Howard discovered ways to use IBM’s job control language (JCL) to create dialogues for data entry clerks to enter run time parameters like dates into files read by batch programs. He then played with the macros to produce a primitive flip-book cartoon that was consciously derived from the house that Jack built tradition.

First the word CAT appeared in a single line and started to move across the screen, as he changed it's location in the display line for each display.

Then, the word DOG appeared and followed the word CAT at a few spaces as the word CAT changed it's display location.

Next, the word car appeared and ran into the word DOG as he decreased the spacing between the words as he changed the location, so it became CARDOG

Finally a TRUCK appeared with a hook to haul off the car as TRUCK ¬ CAR

He said, he would try to use the full screen editor next, but couldn’t decide if he wanted to do the sunset from Gone with the Wind or the Red Sea parting.

I’ve only known a few other programmers like Howard who could read a user manual and figure out how to use the commands for new purposes. Most of us can barely read a manual, and go no farther than getting an immediate answer. He certainly would have figured out how to recreate his cartoon within the limitations of HTML as it's constrained by this blog site.

I’ve known one other person who would go the next step, and experiment with the tools for artistic purposes, but he came after graphics were common and anything was imitation, not innovation. His efforts were labored and self-conscious, more concerned with proving what a cleaver fellow he was. Howard’s work always betrayed an enthusiasm for the objects themselves, and he was never the object to admire.

I’ve also knew one other person who could turn anecdotes into folk tales. He was a Texan, who never wasted his narrative talents on computer programs. But woe to his boss who went deer hunting with the boys and talked about what a great day they had holed up in a cabin in the rain reading girlie magazines. Jack had gone hunting with a guy who took to shooting rattlesnakes basking on the rocks. Jack was much tried.

Howard’s the only person I’ve known who like to play with the world of business, not to wax profoundly about bureaucracy, but to find the fanciful. He would say, everything made him hungry. Inventory turns became turnovers. General Ledger roll ups became jelly rolls.

I’m sure the thing that sparked the cartoon, that brought the disparate elements of his heritage together, was the existence of the alien ¬ key. It sat there taking up real estate on the keyboard, with no name. It had to have a purpose, and if he could find no logical one, then he would invent one.

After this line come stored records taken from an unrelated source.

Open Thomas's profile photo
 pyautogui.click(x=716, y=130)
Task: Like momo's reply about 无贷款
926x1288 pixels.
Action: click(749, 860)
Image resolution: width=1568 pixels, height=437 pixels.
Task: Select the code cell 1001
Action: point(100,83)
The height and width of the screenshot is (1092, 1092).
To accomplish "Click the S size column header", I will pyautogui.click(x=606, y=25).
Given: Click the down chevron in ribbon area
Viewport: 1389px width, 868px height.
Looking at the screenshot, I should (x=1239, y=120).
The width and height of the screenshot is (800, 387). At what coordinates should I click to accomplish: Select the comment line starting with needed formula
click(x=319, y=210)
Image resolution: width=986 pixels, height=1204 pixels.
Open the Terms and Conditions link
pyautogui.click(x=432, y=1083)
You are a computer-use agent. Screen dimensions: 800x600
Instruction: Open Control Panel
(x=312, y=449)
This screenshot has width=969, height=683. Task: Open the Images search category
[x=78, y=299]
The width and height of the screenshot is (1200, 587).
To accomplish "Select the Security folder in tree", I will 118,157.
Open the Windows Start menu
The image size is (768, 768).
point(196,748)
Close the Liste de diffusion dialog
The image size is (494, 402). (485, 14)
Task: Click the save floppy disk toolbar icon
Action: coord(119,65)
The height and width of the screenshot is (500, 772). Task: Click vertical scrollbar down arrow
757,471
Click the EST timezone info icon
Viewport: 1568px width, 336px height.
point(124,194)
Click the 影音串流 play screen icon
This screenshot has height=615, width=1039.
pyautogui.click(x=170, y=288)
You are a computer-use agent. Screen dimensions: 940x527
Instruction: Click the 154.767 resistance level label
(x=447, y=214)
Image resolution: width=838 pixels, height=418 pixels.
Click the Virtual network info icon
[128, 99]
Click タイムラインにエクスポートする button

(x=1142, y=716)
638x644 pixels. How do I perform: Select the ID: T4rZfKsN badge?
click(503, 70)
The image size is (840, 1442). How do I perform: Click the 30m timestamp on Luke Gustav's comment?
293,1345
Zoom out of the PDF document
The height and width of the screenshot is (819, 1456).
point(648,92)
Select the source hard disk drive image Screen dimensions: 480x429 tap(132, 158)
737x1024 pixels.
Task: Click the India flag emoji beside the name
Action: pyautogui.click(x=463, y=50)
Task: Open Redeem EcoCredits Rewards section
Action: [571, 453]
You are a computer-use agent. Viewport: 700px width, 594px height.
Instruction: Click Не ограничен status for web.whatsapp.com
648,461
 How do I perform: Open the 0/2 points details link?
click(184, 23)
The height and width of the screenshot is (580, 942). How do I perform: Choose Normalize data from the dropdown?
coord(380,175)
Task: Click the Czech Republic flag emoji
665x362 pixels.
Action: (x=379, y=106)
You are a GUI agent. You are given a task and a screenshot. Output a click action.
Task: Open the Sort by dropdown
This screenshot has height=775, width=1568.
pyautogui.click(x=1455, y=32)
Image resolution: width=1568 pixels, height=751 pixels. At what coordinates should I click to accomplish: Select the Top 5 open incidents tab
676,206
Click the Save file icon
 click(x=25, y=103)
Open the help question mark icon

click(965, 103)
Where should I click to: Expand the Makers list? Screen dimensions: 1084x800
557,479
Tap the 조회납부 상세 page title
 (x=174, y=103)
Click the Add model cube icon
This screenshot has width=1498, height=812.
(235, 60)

Tradition and creativity are often juxtaposed, the one conservative, the other looking for the new and unexpected. In Howard, the two were combined, with the one structuring the form of the other. Unlike his father who made records, he left no permanent body of work. But then, before electronic media, that was the fate of most oral traditions, when only the structure and subject survived, but not the imaginative performance.

Howard shows folk tradition can exist in the modern world, use it for its context, but not be part of any surviving folk tradition. His creations never spread through the company, would never have been remembered. So far as I know, that company had no shared narrative traditions, no unique culture.

In his way, Howard was sui generis.

1 comment:

  1. My Dad worked with Howard's father at WLS and WJJD. Howard was younger, and we would see each other at various times. I remember him as very shy and thus quite. Doc's brother was married to my Dad's sister and several years ago on a visit with my cousin in Mt. Vernon, KY I found out that Howard had passed away, while we not really friends I remember feeling very sad. In the 1970ties Howard drove his father and Karl Davis, Dad's partner to our home in Ingleside, IL. Howard really did not join into the conversation but I enjoyed Karl and Doc spinning yarns about Kentucky, the Barn Dance and Doc singing a playing old time folk songs. Your blog brought back many pleasant memories. It also brought a little guilt in not knowing Howard better and talking to him more during his brief visit. However, we seldom saw each other a thus had few opportunities to become friends.